---------- Supplied material ----------

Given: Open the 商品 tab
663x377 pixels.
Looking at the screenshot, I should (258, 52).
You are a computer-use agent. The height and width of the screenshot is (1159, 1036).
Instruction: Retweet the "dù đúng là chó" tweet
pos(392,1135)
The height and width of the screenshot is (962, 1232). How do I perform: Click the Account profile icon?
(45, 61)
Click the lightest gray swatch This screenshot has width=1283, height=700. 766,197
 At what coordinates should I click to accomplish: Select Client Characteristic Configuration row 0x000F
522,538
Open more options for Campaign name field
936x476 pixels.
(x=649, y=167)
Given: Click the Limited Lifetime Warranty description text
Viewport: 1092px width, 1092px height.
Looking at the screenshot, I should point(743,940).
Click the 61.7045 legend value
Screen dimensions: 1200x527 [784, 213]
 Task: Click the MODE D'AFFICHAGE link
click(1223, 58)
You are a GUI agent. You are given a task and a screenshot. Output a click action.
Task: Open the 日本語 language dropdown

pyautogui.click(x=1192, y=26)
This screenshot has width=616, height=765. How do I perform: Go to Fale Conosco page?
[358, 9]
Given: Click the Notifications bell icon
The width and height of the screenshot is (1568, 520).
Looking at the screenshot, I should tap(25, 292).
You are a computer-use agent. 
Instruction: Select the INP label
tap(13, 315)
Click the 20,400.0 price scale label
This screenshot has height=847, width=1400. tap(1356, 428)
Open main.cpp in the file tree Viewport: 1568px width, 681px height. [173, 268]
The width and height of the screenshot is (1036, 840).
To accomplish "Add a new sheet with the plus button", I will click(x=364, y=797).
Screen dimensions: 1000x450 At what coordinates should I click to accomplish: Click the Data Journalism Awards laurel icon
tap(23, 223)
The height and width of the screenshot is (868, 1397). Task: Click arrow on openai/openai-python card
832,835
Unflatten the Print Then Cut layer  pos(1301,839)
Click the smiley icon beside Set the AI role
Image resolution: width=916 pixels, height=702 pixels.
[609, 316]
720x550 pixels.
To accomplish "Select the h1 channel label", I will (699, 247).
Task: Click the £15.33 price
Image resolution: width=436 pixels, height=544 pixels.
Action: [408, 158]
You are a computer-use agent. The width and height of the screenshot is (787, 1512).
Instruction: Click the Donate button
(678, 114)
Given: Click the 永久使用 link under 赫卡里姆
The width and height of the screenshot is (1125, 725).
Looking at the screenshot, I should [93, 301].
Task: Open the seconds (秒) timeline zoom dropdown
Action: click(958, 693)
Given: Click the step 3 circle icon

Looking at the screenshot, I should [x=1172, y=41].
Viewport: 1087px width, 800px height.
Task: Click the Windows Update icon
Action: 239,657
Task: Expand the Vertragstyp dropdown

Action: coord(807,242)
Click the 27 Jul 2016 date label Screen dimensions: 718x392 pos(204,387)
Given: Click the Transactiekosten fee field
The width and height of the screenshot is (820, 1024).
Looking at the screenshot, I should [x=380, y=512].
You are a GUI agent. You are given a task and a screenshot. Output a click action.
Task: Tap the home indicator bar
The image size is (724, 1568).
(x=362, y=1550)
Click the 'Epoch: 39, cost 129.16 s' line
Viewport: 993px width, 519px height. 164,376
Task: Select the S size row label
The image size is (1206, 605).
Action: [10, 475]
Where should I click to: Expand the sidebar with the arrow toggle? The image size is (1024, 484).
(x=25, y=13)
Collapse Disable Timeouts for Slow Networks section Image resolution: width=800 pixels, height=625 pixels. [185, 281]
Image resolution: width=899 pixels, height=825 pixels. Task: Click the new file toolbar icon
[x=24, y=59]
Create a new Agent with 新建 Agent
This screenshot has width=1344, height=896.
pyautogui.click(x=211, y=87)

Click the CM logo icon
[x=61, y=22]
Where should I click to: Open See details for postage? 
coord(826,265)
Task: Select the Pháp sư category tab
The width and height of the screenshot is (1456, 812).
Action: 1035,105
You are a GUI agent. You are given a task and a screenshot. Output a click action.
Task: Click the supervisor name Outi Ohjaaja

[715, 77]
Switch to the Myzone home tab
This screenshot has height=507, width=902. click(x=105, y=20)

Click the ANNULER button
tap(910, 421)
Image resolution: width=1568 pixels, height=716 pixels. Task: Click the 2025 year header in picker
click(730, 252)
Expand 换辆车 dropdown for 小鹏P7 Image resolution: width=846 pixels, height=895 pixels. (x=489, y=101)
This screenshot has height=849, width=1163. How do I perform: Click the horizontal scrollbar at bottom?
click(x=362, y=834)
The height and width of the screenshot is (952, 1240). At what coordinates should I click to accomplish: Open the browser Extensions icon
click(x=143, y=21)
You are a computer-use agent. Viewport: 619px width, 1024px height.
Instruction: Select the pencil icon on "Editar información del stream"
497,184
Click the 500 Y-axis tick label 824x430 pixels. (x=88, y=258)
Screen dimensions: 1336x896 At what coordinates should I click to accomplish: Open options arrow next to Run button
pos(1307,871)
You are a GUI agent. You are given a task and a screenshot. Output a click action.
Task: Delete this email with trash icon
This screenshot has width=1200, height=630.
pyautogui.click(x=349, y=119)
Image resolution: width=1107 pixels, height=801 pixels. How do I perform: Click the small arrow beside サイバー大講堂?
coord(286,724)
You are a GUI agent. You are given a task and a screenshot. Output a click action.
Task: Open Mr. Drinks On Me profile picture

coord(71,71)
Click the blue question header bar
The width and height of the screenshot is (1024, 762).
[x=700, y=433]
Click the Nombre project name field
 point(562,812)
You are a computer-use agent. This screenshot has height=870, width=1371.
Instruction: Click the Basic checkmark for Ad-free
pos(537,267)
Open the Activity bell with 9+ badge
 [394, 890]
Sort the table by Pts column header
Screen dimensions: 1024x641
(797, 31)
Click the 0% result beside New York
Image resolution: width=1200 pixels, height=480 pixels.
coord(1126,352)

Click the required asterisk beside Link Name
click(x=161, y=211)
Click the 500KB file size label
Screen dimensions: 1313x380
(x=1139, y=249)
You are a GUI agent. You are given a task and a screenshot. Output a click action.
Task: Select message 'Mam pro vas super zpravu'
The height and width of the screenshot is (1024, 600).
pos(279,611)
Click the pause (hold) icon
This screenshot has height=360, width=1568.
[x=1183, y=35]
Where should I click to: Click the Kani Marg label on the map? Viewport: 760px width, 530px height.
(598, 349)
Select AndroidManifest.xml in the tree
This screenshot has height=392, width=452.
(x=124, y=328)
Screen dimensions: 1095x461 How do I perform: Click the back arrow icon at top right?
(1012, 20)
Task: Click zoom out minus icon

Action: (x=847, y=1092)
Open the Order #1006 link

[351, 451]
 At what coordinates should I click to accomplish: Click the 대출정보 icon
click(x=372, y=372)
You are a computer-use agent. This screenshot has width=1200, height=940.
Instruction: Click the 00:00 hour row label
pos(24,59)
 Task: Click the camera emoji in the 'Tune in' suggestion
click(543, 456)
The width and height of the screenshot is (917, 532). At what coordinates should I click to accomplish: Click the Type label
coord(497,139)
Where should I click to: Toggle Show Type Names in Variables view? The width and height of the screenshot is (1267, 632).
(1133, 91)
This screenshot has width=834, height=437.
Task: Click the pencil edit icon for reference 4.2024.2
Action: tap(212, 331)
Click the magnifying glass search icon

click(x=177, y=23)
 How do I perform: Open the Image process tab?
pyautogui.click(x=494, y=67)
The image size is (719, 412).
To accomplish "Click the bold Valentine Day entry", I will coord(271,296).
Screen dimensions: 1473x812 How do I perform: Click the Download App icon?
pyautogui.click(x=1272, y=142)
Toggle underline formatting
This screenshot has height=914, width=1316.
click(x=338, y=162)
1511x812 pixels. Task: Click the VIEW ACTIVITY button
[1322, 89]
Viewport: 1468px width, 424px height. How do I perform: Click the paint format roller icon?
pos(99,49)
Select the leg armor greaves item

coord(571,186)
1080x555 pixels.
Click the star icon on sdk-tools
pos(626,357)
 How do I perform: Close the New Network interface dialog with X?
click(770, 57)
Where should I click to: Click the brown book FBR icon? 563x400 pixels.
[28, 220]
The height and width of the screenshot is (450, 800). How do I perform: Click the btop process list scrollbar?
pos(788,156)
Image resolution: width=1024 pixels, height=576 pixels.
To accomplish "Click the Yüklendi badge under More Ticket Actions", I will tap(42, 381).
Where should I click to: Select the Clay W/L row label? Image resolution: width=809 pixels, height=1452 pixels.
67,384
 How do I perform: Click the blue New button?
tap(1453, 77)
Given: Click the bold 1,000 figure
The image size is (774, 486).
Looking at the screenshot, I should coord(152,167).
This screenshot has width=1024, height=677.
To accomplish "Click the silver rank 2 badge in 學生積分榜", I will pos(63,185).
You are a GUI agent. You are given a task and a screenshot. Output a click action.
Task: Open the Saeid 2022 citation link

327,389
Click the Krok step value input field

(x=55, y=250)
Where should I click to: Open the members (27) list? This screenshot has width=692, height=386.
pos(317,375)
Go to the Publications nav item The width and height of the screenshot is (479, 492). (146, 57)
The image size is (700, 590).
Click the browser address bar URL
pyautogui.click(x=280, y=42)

----------

# [Assigned task]
Repeat, exactly as they stand, the line that contains "How do I perform: Click the blue New button?" and all the lines after it in the data above.

# [Response for this exercise]
 How do I perform: Click the blue New button?
tap(1453, 77)
Given: Click the bold 1,000 figure
The image size is (774, 486).
Looking at the screenshot, I should coord(152,167).
This screenshot has width=1024, height=677.
To accomplish "Click the silver rank 2 badge in 學生積分榜", I will pos(63,185).
You are a GUI agent. You are given a task and a screenshot. Output a click action.
Task: Open the Saeid 2022 citation link

327,389
Click the Krok step value input field

(x=55, y=250)
Where should I click to: Open the members (27) list? This screenshot has width=692, height=386.
pos(317,375)
Go to the Publications nav item The width and height of the screenshot is (479, 492). (146, 57)
The image size is (700, 590).
Click the browser address bar URL
pyautogui.click(x=280, y=42)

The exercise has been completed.